Instructions for the task. In the records below, find each line that holds "agent" and return it.
*** Opening of Dataset extract ***
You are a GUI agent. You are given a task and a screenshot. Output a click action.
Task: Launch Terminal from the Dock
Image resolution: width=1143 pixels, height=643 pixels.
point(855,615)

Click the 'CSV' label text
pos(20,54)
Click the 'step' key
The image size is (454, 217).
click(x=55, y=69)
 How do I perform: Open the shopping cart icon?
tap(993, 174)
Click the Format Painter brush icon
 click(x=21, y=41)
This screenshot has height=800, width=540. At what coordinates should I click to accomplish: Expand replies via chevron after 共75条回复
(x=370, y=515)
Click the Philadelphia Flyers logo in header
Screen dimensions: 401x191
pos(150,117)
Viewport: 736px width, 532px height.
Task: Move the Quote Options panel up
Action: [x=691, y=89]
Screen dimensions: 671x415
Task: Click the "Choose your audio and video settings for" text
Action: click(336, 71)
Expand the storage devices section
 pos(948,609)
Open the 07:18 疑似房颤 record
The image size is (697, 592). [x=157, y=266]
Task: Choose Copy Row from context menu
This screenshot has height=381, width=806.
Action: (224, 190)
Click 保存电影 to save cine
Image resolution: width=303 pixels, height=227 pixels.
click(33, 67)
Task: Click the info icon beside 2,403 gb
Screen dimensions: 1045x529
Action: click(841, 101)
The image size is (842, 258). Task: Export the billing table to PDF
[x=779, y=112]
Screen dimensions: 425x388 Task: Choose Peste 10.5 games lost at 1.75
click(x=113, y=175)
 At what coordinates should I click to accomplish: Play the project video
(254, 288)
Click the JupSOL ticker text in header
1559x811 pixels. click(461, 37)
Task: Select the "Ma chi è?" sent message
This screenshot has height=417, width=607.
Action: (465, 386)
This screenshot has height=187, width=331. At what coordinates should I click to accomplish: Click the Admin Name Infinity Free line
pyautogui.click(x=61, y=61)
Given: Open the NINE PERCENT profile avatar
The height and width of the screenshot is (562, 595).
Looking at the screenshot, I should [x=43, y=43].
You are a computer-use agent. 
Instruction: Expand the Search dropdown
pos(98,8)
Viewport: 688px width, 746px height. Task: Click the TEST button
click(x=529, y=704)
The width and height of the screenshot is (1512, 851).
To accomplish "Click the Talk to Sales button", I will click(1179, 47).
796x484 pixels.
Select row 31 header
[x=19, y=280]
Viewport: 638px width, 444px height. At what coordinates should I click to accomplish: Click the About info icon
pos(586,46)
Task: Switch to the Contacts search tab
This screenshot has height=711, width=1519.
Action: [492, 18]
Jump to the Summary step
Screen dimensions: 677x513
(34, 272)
*** Close of Dataset extract ***
Response to this exercise.
You are a GUI agent. You are given a task and a screenshot. Output a click action.
You are a computer-use agent. 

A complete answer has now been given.